Saved data entries:
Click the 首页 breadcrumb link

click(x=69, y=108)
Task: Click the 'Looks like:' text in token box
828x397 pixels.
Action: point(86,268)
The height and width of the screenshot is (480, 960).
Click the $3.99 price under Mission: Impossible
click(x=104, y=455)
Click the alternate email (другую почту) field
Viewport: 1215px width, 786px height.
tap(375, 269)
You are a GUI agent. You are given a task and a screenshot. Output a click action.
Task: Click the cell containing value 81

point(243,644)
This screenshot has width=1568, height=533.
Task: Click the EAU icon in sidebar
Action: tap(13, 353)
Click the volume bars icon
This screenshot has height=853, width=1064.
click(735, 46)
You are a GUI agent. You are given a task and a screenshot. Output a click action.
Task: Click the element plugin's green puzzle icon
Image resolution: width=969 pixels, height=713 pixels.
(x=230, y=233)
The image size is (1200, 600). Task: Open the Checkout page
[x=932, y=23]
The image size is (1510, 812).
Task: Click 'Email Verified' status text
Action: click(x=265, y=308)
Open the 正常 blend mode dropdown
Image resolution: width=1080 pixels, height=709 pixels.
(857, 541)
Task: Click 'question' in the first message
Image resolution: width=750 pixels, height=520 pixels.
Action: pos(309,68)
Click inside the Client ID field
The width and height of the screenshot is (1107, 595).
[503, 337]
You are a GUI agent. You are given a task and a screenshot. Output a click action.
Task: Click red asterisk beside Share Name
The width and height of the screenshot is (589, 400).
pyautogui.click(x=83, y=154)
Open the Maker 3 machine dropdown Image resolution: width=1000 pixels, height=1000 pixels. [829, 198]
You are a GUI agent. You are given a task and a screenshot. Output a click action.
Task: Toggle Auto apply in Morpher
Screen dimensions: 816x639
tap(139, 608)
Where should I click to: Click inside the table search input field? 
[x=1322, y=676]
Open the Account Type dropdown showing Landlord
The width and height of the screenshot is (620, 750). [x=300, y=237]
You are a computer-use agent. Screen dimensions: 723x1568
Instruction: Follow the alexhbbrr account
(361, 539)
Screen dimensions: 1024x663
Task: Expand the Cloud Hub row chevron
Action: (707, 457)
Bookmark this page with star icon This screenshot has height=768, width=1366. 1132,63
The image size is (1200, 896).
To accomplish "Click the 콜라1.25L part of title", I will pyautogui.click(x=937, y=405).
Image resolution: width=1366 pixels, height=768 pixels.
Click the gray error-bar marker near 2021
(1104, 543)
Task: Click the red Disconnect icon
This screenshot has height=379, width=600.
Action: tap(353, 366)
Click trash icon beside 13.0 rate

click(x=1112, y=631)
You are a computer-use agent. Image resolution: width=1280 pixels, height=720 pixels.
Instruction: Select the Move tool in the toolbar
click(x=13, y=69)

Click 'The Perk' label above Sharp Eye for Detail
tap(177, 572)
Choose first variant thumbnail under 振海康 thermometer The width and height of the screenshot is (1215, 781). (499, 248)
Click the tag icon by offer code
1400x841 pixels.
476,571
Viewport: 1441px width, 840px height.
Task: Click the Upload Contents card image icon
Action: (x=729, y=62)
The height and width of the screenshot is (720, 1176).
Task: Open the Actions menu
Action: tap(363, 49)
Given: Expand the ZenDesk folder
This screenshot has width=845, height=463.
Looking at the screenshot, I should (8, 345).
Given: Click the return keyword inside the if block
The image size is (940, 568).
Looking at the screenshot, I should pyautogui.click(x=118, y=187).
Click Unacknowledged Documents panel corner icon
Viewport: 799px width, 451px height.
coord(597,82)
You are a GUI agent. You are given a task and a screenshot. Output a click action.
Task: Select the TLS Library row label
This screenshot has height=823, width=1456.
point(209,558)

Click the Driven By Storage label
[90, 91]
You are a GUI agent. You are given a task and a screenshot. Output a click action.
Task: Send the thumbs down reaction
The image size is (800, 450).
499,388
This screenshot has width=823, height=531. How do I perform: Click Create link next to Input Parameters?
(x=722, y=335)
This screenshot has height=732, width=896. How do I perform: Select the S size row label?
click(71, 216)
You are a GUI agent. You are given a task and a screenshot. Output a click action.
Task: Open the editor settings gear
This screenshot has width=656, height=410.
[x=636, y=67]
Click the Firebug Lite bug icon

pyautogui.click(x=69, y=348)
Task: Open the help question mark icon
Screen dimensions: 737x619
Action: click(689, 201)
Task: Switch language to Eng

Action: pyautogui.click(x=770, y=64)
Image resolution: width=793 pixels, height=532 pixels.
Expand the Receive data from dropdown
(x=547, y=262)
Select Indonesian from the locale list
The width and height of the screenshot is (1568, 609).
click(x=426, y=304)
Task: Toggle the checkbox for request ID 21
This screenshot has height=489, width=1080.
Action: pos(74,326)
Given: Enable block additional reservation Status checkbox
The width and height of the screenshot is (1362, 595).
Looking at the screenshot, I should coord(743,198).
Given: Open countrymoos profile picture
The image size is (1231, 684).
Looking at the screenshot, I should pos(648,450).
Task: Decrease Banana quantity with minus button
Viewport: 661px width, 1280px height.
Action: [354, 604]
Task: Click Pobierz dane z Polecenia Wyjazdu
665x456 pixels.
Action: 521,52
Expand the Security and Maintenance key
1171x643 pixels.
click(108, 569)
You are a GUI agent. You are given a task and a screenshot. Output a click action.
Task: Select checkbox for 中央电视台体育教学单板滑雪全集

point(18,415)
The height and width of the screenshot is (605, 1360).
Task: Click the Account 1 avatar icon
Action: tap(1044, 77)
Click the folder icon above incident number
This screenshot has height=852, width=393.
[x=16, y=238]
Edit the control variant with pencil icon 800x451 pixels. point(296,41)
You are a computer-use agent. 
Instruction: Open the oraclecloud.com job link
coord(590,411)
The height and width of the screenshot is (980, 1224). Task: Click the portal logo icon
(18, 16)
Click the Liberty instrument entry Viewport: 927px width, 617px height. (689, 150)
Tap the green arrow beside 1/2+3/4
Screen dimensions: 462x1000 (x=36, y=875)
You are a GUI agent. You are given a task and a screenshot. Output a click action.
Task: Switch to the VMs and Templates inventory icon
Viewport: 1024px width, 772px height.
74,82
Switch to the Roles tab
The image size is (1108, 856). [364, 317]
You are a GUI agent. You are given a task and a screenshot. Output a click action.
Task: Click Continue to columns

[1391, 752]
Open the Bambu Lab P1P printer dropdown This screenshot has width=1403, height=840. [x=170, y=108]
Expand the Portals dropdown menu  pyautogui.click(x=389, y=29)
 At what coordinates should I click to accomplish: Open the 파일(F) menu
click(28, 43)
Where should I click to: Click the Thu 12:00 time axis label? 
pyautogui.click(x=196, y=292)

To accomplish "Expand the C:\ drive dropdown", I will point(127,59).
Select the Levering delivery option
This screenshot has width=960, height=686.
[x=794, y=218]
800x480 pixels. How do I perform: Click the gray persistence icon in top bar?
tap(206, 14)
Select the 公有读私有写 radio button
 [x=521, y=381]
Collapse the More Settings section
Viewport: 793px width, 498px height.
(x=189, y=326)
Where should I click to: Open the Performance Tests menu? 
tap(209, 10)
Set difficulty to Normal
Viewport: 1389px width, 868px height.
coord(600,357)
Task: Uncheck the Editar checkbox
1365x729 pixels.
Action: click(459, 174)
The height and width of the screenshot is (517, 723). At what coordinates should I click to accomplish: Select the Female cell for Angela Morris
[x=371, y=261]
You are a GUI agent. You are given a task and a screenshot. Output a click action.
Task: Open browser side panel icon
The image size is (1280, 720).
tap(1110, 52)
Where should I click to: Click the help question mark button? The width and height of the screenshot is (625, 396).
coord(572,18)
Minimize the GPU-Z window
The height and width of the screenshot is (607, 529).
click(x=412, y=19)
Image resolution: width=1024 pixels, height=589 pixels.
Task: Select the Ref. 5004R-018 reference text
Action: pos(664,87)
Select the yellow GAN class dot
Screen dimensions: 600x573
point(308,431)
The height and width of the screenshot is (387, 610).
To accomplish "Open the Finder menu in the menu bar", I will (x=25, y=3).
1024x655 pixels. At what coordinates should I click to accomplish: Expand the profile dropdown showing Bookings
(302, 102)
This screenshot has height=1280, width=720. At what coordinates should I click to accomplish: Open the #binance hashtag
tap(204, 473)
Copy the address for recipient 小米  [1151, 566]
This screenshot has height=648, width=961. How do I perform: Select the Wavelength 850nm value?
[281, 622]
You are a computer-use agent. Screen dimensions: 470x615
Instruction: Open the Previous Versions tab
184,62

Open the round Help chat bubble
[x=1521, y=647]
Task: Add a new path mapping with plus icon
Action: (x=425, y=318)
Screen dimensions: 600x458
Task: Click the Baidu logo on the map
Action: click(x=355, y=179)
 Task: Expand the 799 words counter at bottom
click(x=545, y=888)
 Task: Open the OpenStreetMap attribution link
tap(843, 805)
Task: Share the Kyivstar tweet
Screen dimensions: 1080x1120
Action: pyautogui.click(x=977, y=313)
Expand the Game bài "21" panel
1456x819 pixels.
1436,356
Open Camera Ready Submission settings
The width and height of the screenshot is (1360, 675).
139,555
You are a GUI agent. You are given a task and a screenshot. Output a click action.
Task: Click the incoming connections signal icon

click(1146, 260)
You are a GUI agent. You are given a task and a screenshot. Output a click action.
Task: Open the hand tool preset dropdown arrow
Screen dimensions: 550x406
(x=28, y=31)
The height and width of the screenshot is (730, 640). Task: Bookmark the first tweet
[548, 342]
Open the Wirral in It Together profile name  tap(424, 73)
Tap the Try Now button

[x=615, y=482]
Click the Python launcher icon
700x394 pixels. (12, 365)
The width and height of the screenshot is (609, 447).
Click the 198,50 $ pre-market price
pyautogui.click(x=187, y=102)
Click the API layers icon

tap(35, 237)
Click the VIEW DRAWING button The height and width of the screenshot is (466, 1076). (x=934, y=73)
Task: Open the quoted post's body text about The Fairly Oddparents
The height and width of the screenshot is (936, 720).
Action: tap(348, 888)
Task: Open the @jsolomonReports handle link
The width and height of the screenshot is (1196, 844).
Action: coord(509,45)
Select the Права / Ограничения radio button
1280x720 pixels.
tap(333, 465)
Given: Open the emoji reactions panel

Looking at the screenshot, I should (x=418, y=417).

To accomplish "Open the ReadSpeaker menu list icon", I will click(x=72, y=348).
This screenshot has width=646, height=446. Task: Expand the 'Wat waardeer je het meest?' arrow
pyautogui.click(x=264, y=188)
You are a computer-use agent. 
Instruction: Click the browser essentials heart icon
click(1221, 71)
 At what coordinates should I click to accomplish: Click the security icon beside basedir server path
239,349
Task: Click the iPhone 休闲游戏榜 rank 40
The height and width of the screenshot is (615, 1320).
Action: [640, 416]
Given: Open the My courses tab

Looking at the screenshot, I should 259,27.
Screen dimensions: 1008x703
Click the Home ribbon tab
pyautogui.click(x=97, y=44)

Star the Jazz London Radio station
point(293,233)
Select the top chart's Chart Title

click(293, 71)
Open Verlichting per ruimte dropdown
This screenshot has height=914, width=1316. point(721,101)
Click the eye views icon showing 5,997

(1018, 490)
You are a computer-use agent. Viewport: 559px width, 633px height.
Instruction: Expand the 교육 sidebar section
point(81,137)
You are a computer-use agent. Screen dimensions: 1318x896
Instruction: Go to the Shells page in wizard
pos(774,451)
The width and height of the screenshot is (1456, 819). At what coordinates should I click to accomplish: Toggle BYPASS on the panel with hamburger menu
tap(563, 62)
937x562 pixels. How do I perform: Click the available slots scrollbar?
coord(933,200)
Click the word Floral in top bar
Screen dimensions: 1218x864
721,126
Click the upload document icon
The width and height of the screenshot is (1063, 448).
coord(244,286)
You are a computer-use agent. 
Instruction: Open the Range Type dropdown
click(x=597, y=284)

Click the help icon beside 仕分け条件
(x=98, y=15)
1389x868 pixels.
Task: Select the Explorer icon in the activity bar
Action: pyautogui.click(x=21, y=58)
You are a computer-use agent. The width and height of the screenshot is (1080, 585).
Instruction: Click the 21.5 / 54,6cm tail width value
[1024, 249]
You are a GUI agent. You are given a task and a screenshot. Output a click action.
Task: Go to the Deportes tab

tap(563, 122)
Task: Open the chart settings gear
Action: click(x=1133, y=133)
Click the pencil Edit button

Problem:
Print exactly the lines above from the one with "This screenshot has height=823, width=1456." to the one with "Task: Toggle the checkbox for request ID 21", including both.

Solution:
This screenshot has height=823, width=1456.
point(209,558)

Click the Driven By Storage label
[90, 91]
You are a GUI agent. You are given a task and a screenshot. Output a click action.
Task: Send the thumbs down reaction
The image size is (800, 450).
499,388
This screenshot has width=823, height=531. How do I perform: Click Create link next to Input Parameters?
(x=722, y=335)
This screenshot has height=732, width=896. How do I perform: Select the S size row label?
click(71, 216)
You are a GUI agent. You are given a task and a screenshot. Output a click action.
Task: Open the editor settings gear
This screenshot has width=656, height=410.
[x=636, y=67]
Click the Firebug Lite bug icon

pyautogui.click(x=69, y=348)
Task: Open the help question mark icon
Screen dimensions: 737x619
Action: click(689, 201)
Task: Switch language to Eng

Action: pyautogui.click(x=770, y=64)
Image resolution: width=793 pixels, height=532 pixels.
Expand the Receive data from dropdown
(x=547, y=262)
Select Indonesian from the locale list
The width and height of the screenshot is (1568, 609).
click(x=426, y=304)
Task: Toggle the checkbox for request ID 21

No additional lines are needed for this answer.